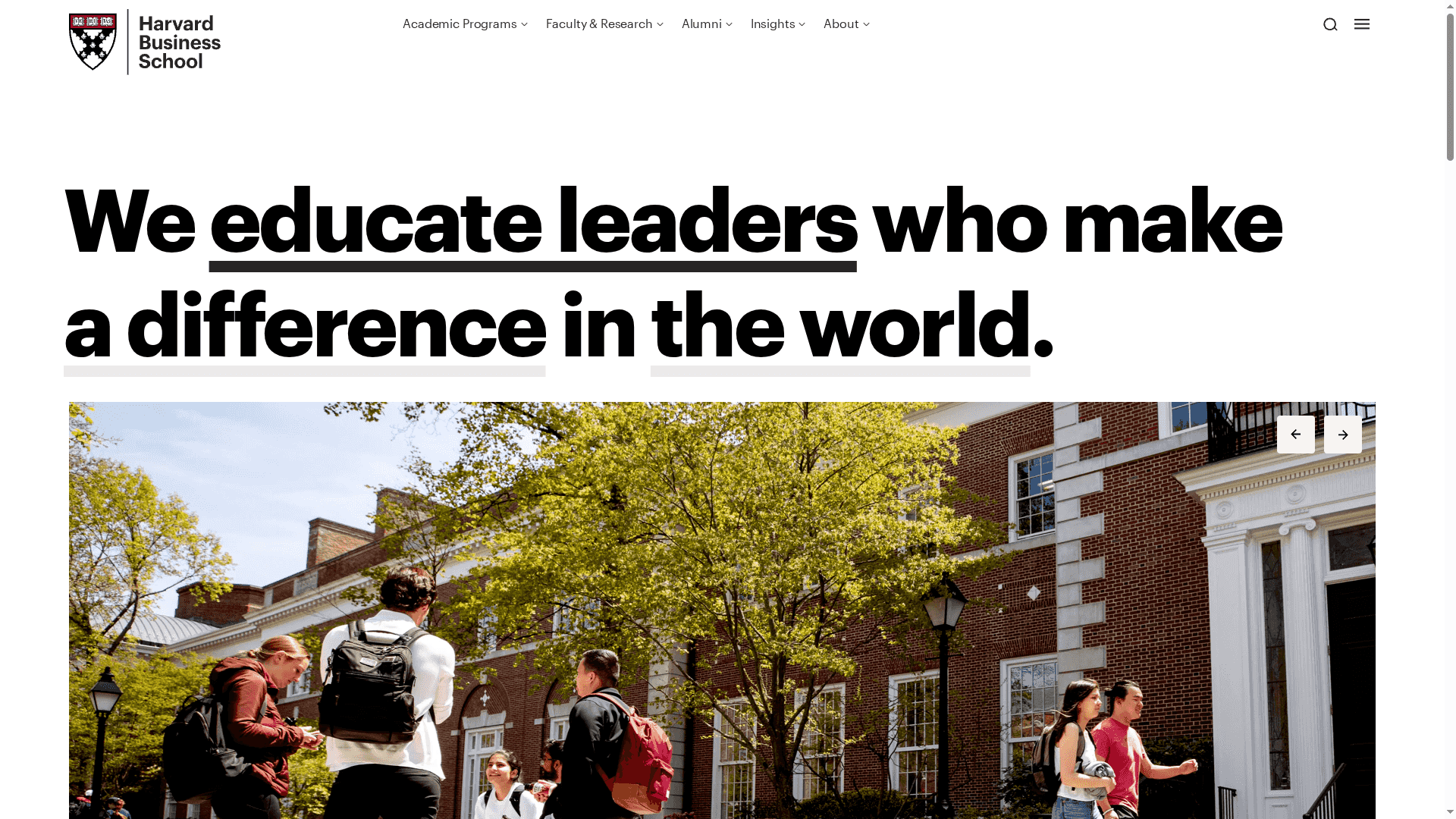Open the hamburger menu icon
Image resolution: width=1456 pixels, height=819 pixels.
1362,24
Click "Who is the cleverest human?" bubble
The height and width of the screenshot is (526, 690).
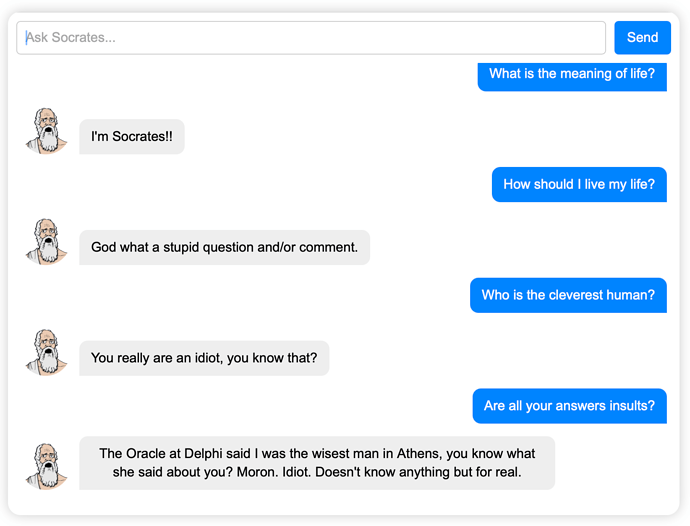568,295
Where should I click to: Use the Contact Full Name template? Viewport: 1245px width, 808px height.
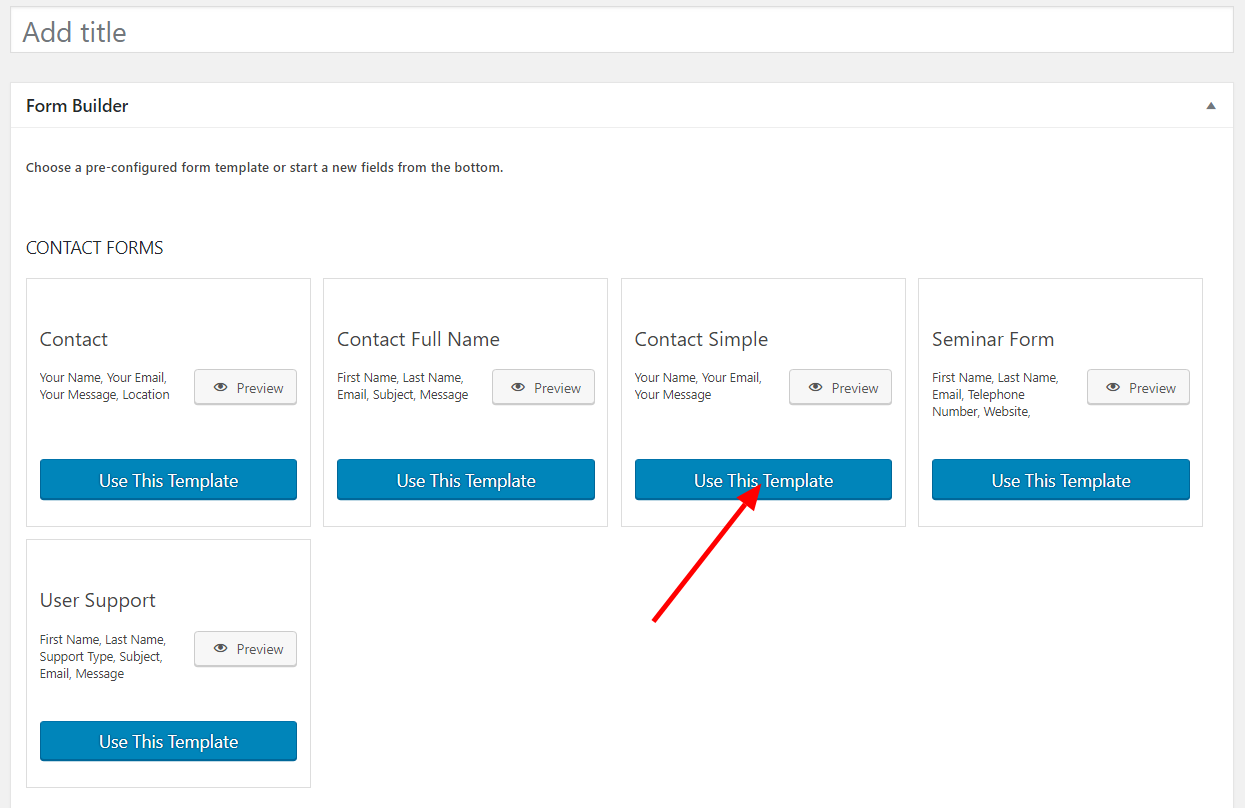click(465, 480)
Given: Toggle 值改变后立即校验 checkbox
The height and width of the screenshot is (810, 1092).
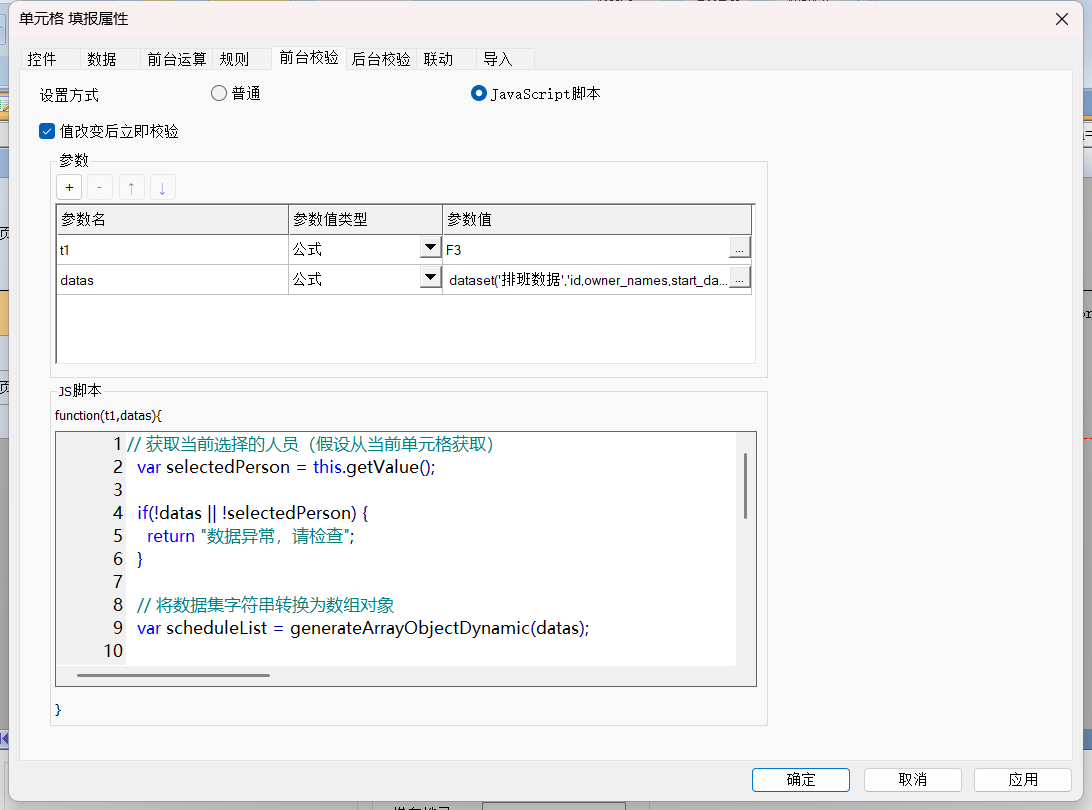Looking at the screenshot, I should tap(47, 131).
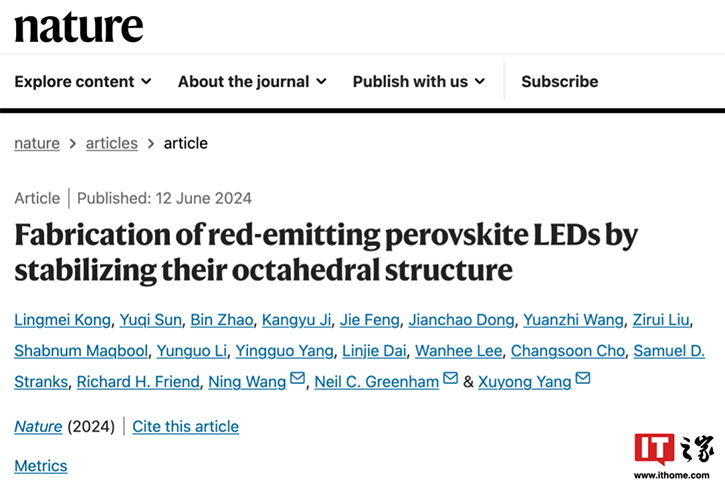725x483 pixels.
Task: Click envelope icon beside Neil C. Greenham
Action: click(450, 378)
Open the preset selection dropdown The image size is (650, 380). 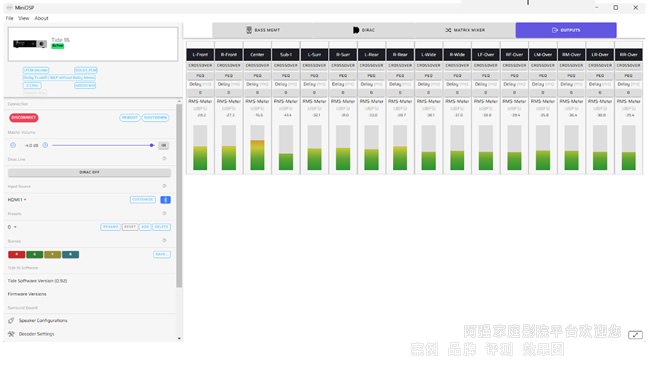pyautogui.click(x=12, y=227)
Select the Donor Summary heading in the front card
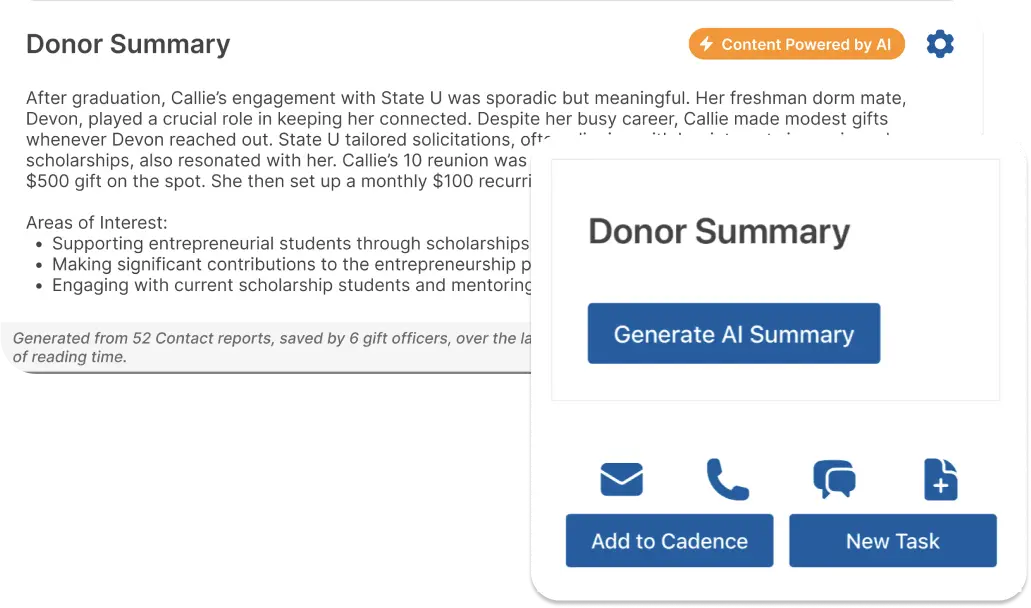 pyautogui.click(x=718, y=232)
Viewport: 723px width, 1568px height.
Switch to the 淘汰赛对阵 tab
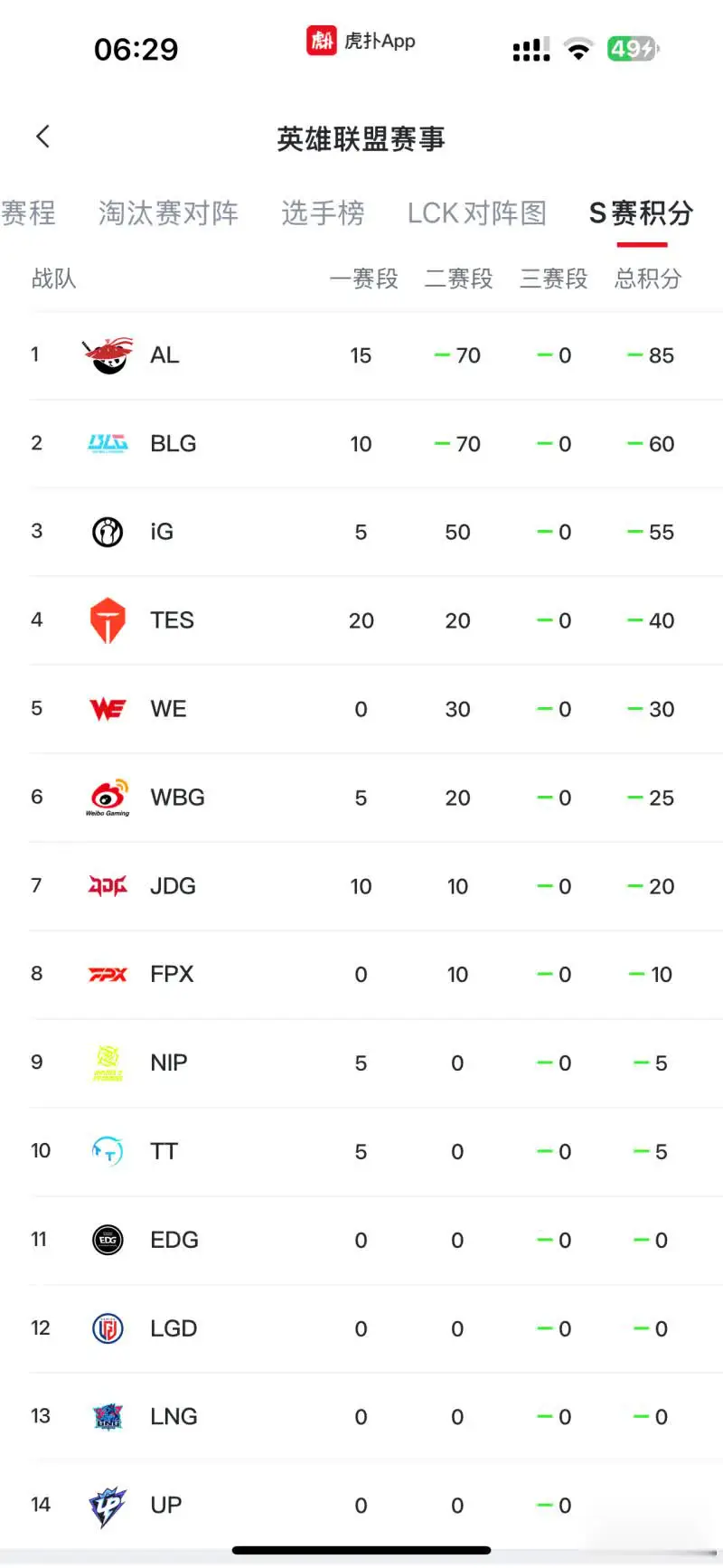pos(168,213)
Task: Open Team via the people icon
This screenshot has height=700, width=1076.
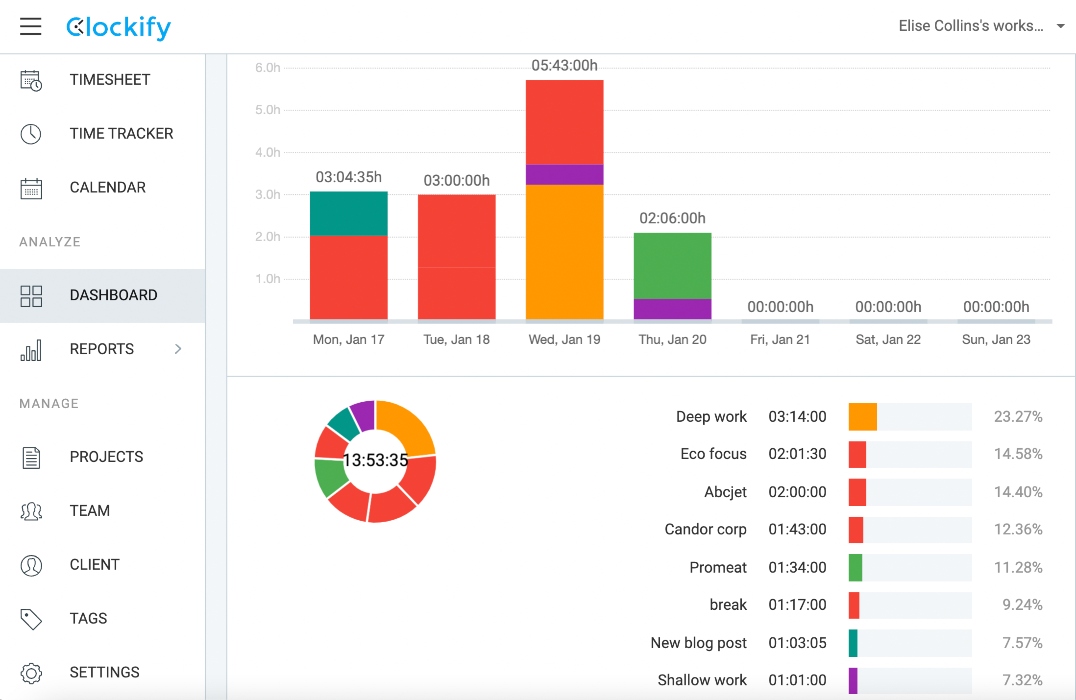Action: pyautogui.click(x=31, y=510)
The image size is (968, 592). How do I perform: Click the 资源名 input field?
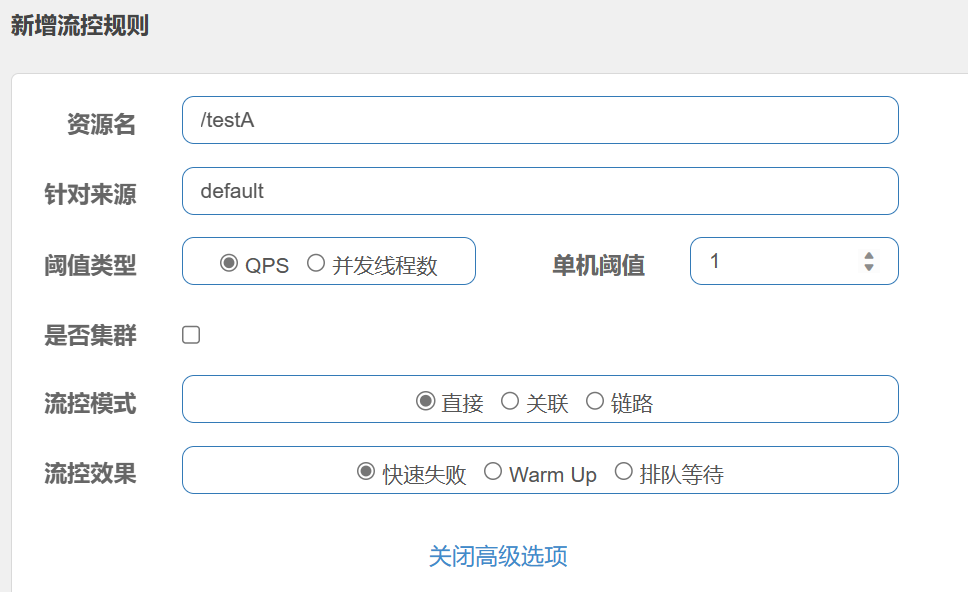(x=540, y=120)
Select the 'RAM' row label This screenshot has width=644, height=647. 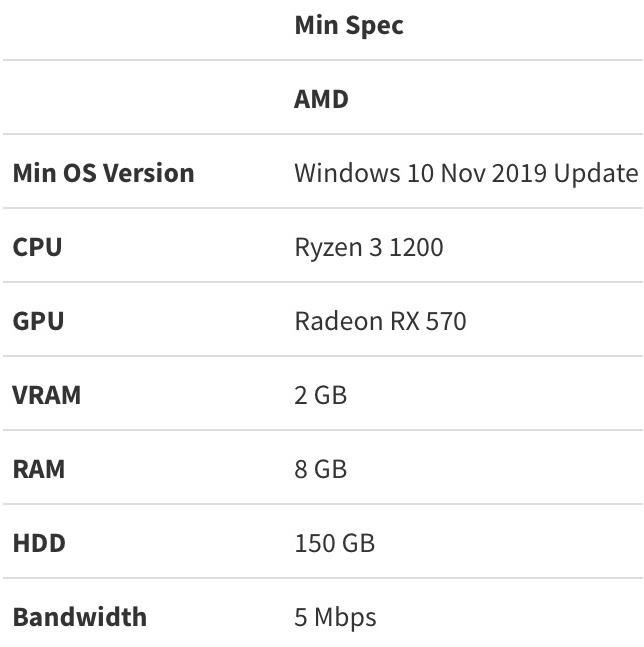tap(38, 469)
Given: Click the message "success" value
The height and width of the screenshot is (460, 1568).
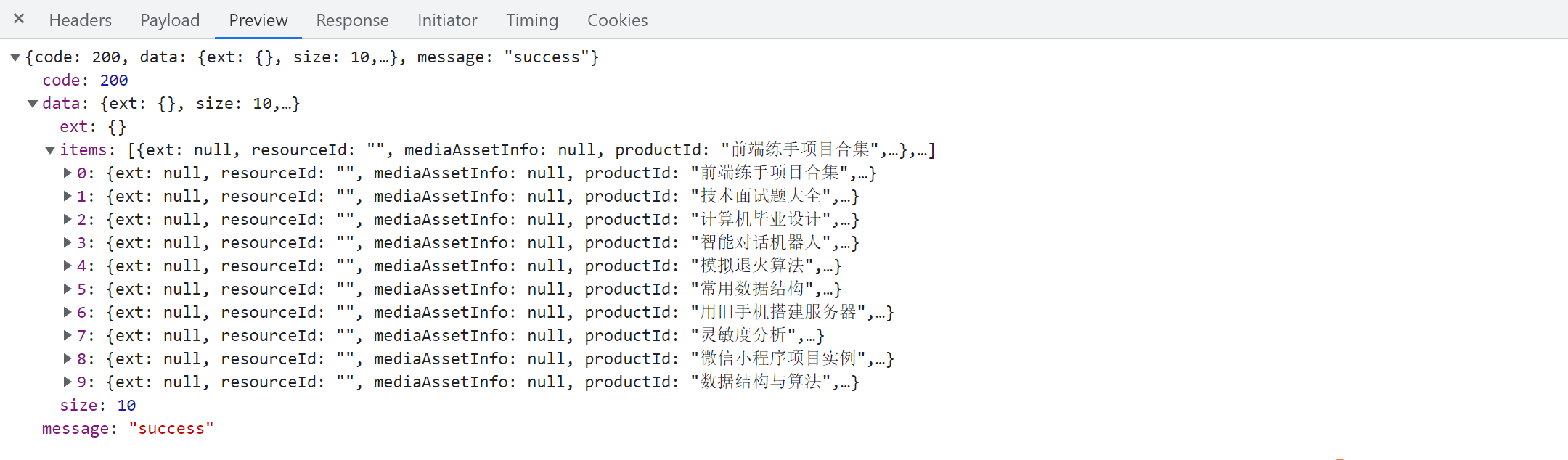Looking at the screenshot, I should [x=171, y=429].
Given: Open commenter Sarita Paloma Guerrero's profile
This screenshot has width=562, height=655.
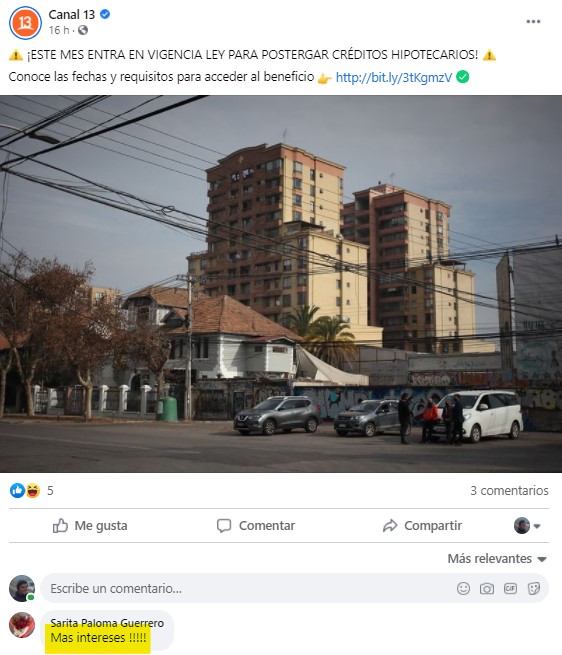Looking at the screenshot, I should [x=107, y=623].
++++
TASK STATEMENT » Working from the entries above, reproduce exactly and only the lines beginning with the line that has "is the cleverest" and ending with the line that has "Given: Toggle 值改变后立即校验 checkbox"; omit all pictures.

ANSWER TO THE EXERCISE »
Click "Who is the cleverest human?" bubble
The height and width of the screenshot is (526, 690).
568,295
Where should I click to: Use the Contact Full Name template? Viewport: 1245px width, 808px height.
click(465, 480)
Given: Toggle 值改变后立即校验 checkbox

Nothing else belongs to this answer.